WACO, Texas — In the smoldering debris that once was G.W. Carver Middle School in East Waco there is sadness, grief and a sense of loss as the investigation into how a historic building burned to the ground early Tuesday morning.
"We drove by it yesterday," said Stephanie Dean, a sixth/seventh grade social studies teacher at G.W. Carver Middle School.
"It's a whole different thing to process, there's so much history just burned down to the ground. So many memories that were made there, it's hard to come to terms with," she said.
Dean said teaching is a relatively new profession for her, a career change she made after a working as an engineer for the Texas Department of Transportation. She said she made the change but said the decision to pursue teaching and changing the lives of children were based on pure joy.
Dean said she's thought about her students and what they've been going through in the aftermath of a fire that has robbed many of them of a place they called home.
"We serve a lot of at-risk students and school is basically home to them and it's where some get their emotional needs met," Dean explained. "A lot of them, they depend on it so they can get their hot meals and it's really stressful thinking about what they are going through right now."
Dean said she loved to work at Carver and to be a part of its deep and storied history inside those walls that have seen so many faces and heard so much laughter, telling 6 News that's what she'll miss the most.
"Carver was like no other school I've ever walked in before, I mean it's been around for awhile and it served as an Academy, I believe in the 90's, and the students that attended Carver Academy, they painted these little tiles with their names on them," she explained. "These tiles were very specific and special to themselves and you have hundreds of these tiles lining the hallways and you can get an idea of the students who walked the halls of Carver and it's very sentimental."
Dean struggled to find her words, those names and pictures on each tile dancing in her memory and the reality of those memories being swallowed by fire, is heartbreaking.
"Thinking about how all of that's gone," she said, her voice trailing off in disbelief, "I really feel like we were really robbed of something."
As one would imagine, Dean said she hasn't come to terms with the loss of her classroom and the many school supplies and decorations turned to ash in mere minutes. She did manage to pack a few things that students made for her at the end of last year, a personal win during a publicly trying time.
"Those little things that have so much emotional value to me, they are packed away and sitting here at my house," she said. "They will make it back to my new classroom because those little things just can't be replaced."

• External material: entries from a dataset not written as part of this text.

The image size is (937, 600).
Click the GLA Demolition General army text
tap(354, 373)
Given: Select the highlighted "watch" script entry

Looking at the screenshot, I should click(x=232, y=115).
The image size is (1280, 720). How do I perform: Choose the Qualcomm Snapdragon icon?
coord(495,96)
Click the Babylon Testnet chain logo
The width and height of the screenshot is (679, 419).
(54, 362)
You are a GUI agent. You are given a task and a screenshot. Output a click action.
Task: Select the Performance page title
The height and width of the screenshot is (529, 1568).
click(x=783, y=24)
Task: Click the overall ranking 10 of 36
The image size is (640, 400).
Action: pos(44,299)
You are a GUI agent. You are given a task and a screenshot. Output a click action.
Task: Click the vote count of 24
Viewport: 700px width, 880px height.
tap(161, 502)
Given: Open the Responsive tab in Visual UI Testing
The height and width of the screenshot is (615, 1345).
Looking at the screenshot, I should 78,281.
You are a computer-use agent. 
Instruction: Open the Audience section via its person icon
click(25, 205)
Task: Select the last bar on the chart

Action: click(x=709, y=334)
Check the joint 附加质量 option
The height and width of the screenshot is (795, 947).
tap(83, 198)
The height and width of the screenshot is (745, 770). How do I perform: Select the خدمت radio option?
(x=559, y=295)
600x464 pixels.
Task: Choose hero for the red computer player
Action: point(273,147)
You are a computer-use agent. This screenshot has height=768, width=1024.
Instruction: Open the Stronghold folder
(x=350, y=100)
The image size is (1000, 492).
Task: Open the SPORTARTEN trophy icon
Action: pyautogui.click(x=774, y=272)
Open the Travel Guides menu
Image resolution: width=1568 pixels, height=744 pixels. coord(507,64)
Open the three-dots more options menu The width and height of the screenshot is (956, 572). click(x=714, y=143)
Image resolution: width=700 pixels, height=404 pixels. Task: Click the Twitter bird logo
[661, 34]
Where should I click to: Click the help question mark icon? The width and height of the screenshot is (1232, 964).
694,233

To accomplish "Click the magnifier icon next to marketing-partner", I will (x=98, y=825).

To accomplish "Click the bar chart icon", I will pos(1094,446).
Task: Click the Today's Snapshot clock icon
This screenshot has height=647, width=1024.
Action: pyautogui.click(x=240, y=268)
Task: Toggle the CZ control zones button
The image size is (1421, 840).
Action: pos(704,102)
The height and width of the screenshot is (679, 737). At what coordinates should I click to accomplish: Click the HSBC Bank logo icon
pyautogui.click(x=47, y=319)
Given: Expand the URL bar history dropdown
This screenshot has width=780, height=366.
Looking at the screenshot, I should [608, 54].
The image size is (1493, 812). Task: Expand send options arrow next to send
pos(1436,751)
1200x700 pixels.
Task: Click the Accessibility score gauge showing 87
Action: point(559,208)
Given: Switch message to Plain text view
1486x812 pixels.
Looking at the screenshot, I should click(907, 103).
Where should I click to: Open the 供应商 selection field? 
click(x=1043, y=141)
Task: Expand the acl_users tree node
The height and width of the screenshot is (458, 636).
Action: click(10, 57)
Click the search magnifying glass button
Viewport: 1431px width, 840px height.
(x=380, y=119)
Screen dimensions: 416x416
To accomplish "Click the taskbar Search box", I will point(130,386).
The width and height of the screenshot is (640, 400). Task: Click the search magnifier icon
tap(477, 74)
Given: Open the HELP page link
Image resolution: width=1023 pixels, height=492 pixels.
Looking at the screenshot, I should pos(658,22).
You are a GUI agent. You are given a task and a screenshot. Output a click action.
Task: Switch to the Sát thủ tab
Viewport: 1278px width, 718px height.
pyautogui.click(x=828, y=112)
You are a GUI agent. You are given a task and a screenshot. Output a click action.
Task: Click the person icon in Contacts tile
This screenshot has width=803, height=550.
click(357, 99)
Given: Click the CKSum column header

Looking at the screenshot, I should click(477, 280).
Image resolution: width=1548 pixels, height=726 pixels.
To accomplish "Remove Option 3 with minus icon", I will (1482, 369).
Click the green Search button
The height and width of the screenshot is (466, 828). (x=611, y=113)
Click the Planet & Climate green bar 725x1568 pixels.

Dean said a message posted to social media Wednesday by G.W. Carver Principal, Dr. Isaac Carrier, has been a source of inspiration for her in the wake of an unthinkable tragedy.
"He said it's the students, it's the staff, it's all of us, the people, that make Carver and I am just trying to hold onto that," she explained.
Dean said she never planned to leave Carver and hoped to spend the rest of her teaching career inside that special building and with all of the incredible kids that were to pass through those halls specifically. She said she'll be there, too, when the new building opens and G.W. Carver Middle School makes its triumphant return to East Waco.
"We will continue to do great things and I do think something a lot better will come out of this and I definitely want to be a part it, absolutely," she said. "We'll get through this, it's what we do. We'll keep on going and continue to forge our own path."